The team revamped their design with the goal of making the car as light as possible. The engine was moved to the rear to allow for a narrower track. It was recognized that hydrostatic transmissions were too inefficient, so a Comet CVT transmission was selected. The independent rear suspension was changed in favor of a swing-arm which greatly improved maneuverability. In an effort to keep the weight down, the team used thin wall (0.035”) tubing, which was prone to denting and fatigue cracking. This car did very well in maneuverability.

Nightmare's Team

John Frana


Mini-Baja Midwest (1998) - 37/97

. . . D E S I G N . O V E R H A U L . . .

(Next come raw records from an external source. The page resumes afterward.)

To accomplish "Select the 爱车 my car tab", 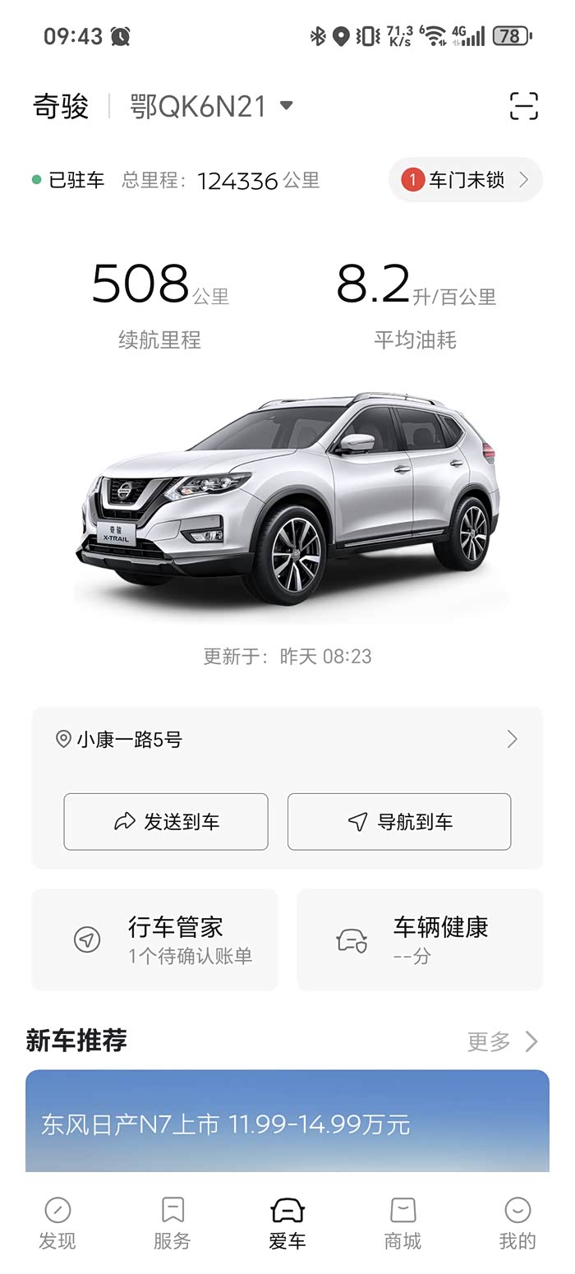I will pos(288,1223).
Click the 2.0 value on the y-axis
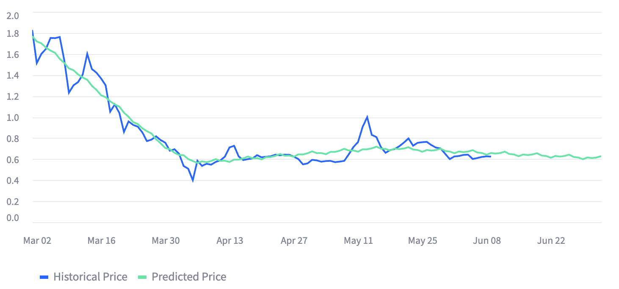 [14, 16]
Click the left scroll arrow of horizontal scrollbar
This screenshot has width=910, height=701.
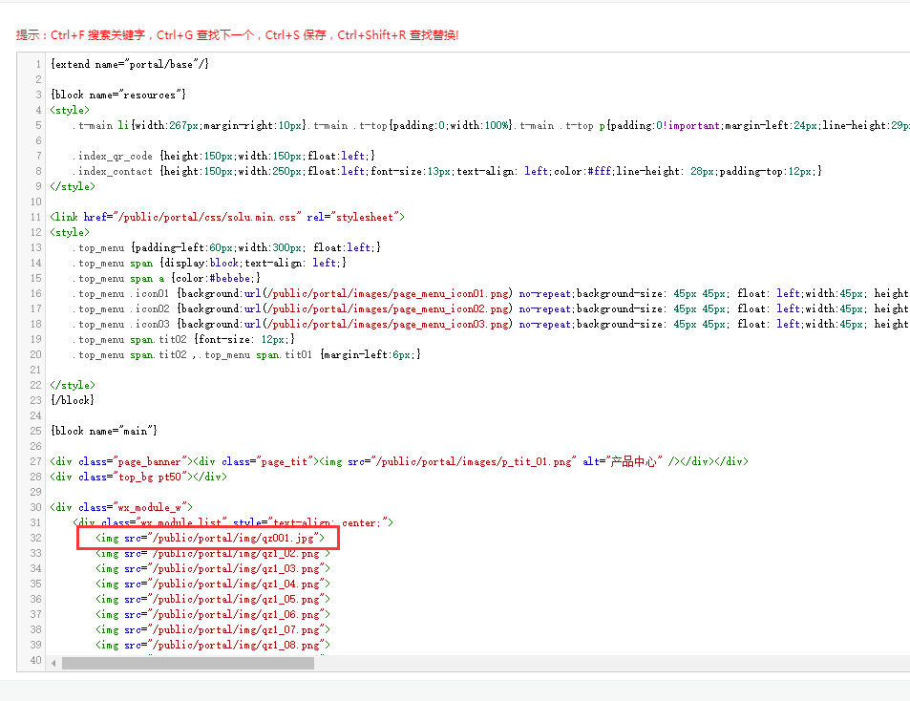54,663
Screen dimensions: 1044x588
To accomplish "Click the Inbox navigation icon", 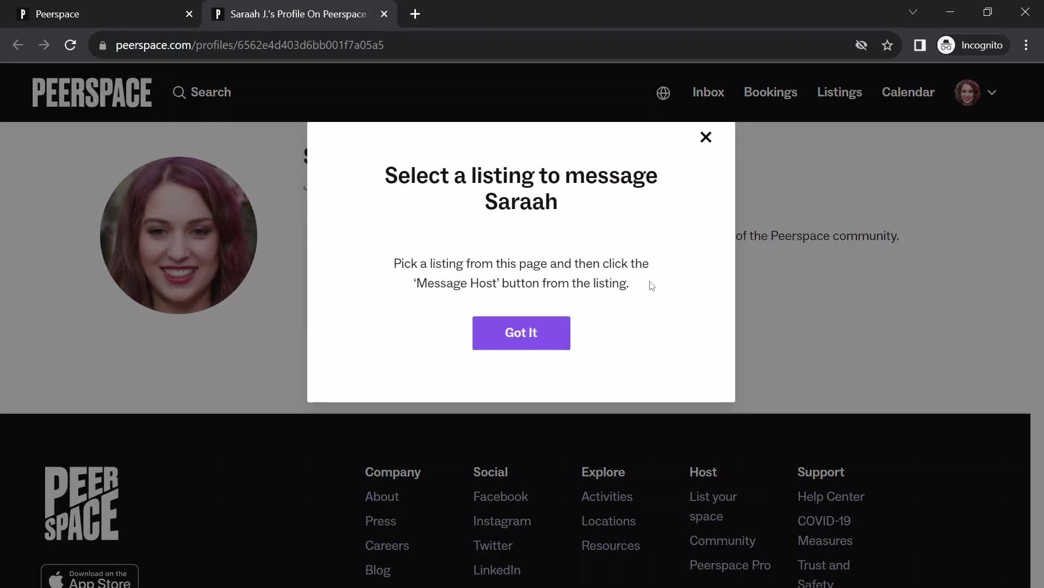I will (x=709, y=92).
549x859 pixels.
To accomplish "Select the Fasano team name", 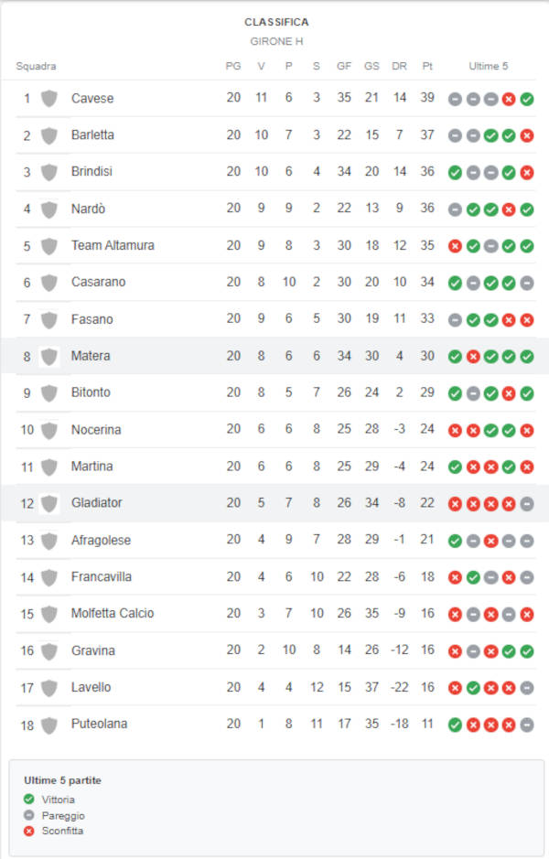I will [x=92, y=319].
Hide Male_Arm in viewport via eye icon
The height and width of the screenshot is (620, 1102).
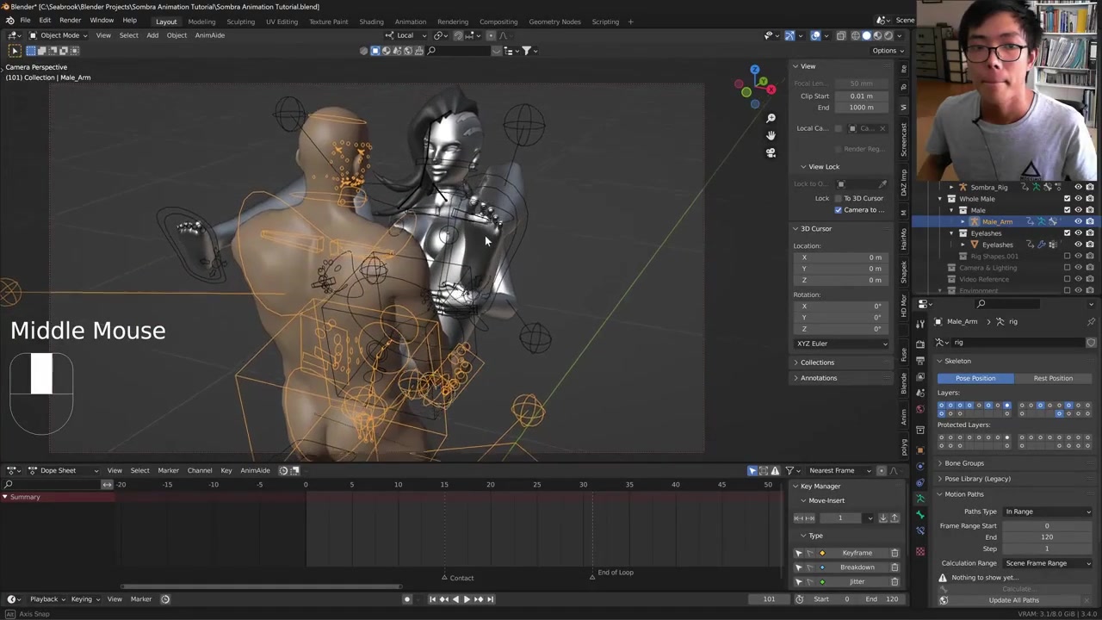pos(1078,221)
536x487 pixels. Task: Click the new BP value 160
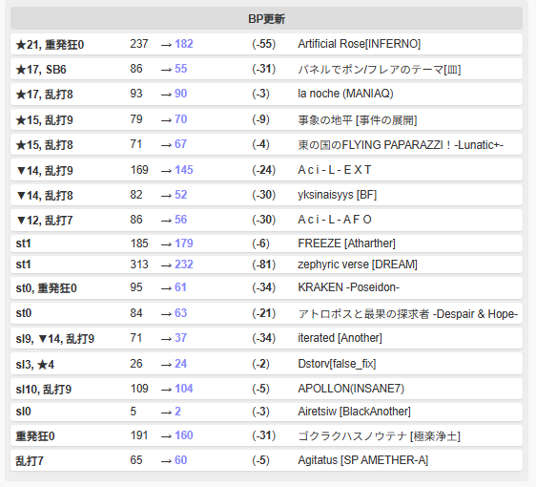[184, 435]
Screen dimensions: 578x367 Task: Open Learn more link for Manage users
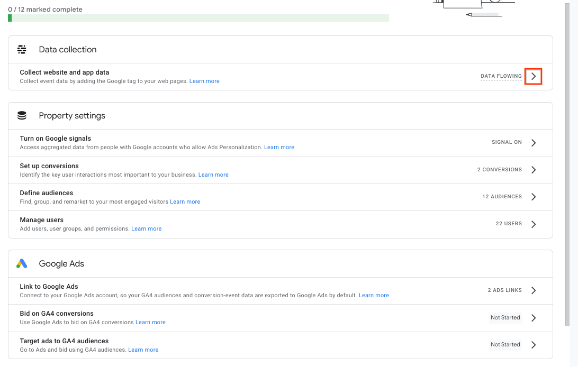(x=147, y=229)
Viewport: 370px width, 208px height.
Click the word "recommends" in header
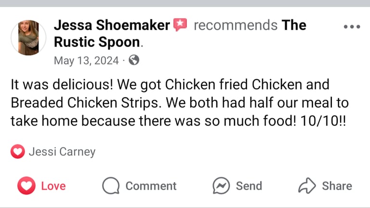click(235, 25)
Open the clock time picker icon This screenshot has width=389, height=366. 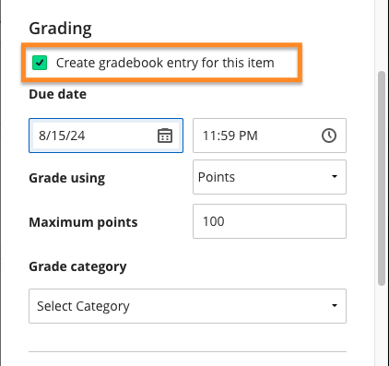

Fatty (1997) [back to top]

About Fatty

While not a popular configuration, the team chose to build an iteration of the side engine hydrostatic transmission car. Emphasis was on weight loss and driveline efficiency; however, gains were minimal. The track was widened a bit, which lead to the name for the car. After its life as a competition machine, the powertrain was converted to include a CVT transmission for future development.

Fatty's Team

Mike Spielman


Mini-Baja Midwest (1997) - 37/80

Leper (1996) [back to top]

About Leper

The inaugural year for the UIUC Mini Baja team which was based in the Ag Engineering building under the guidance of Dr. Carroll Goering. Starting with no experience, the team selected a hydrostatic transmission with a high and low range gear reduction for power transmission. Notably, this was a side-engine car, although it was more common for teams to design side engine cars before 2000. The engine was side mounted to allow the CG to be as rearward and low as possible. The car had front and rear independent suspension. The car was heavy and slow, but did well in the tractor pull event.